While it is still important to continue one’s quest to be the best parent possible for their child, these books can help by targeting the children directly and on their level. They are kid’s books, and are fun, engaging, and may be read by the child on their own accord.
If a parent plans on letting their child read these books by themselves, even with outside recommendations, it may be a good idea to read through and vet the books first! That way if the child has any questions about the book, they can be answered. If the child likes the book, then parent and child will have a shared experience, and making references to the book can both entertain and teach the child.
One’s child does not have to have autism to benefit from reading these books. Some are just entertaining on their own. Some have lessons which are useful for everyone to learn (including adults!). They may also be a good choice to teach children without autism what their fellow peers with autism may be going through.
Next, find thirteen children’s books, both fiction and instructional, to help children learn how to better understand emotions and social cues.
Find the children’s books below that can help them with emotions and social cues
Armond Goes to a Party by Nancy Carlson- this book talks about a boy who has Aspergers syndrome. He watches adults over the party and learns how to handle business of a party. There is high amount of social interaction in parties and they are filled with chaos and noise. For elementary school aged children on the spectrum, this book is aimed for.
The Asperkid’s Secret Book of Social rules by Jennifer Cook O’Toole- the complexity of social network increases as children grow older. When young, children on the spectrum may get along with their peers very well but as the teen years approach, it may become difficult to understand. This book ispresented in a fun format and it is aimed for teens, tweens and children. Basic social situations, online interactions are covered in this book.
The Conversation Train by Joe Shaul- some children have this frustrating habit without any sort of segue, from topic to topic they derail conversations. In this book to teach the expected pattern of conversation to children on the spectrum, metaphor of trail and derailing is used. This can make social interactions easier.
Everybody is Different by Fiona Bleach- families with children both on and off the spectrum can find this book useful. It is more of instructional than fictional. This book explains about autism and in a simple manner talks about its effects. Also for families to get along it offers practical advice.
The Kid’s Guide to Staying Awesome and in Control by Lauren Brukner- the difficult part for children on the spectrum is to stay in control. This book teaches about sensory regulation and emotional control as well. This book offers advice to children on the spectrum on how they can regulate their emotions and sensory issues which includes earing noise- reducing headphones and breathing exercises.

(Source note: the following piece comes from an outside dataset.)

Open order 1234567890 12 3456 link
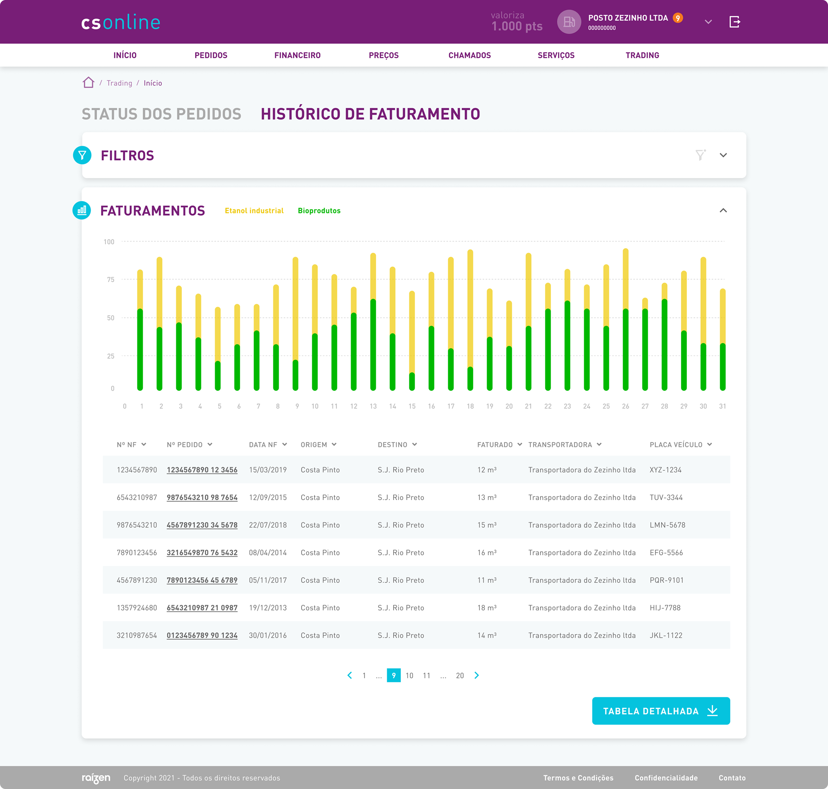 (202, 470)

The Kraken’s Rules for Making Friends by Britanny R.Jacob- in this book a kraken – a sea monster is shown who teams up with a great white shark. They learn about friendship and how to maintain a good friendship. Whenever your child feels that he or she does not belong to, this can be helpful. It can make them understand that everybody needs friends and if an eight armed monster can make friends then they too can make friends.
A Little Book about Feeling by Abbie Schiller and Sam Kurtzman-Counter- through this book child can lean the meaning of emotions. To explain the feelings to the kids, adorable felt animal characters are used.

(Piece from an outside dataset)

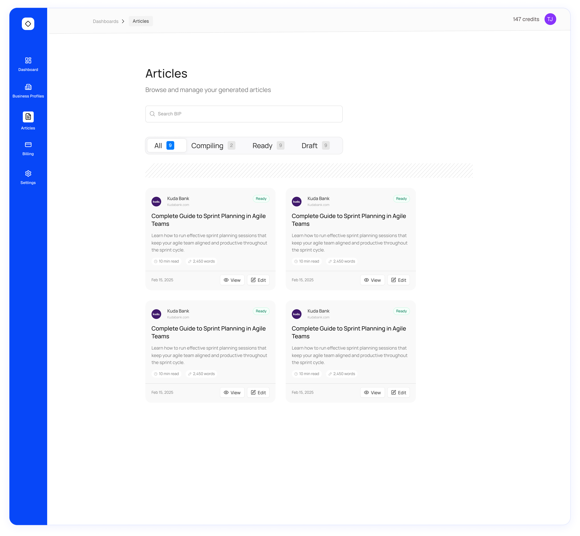
Task: Click the Ready status badge on first card
Action: [261, 199]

Making Friends is an Art by Julia Cook- by way of a lonely pencil this book teaches about friendship skills and socialization. It continues the theme of friendship.
My Book Full of Feeling by Amy Jffe andLuci Gardner – parent of an autistic child are aware that emotions can be blown out of proportion and mismanaged. Both parent and the child can go through this book. They can put their emotions into perspective and over their emotions a greater measure of control can be given. This will help them understand that small or big anger should not be expressed in a big way. Any child on the spectrum can use this book and for those learning about their emotions can use this book.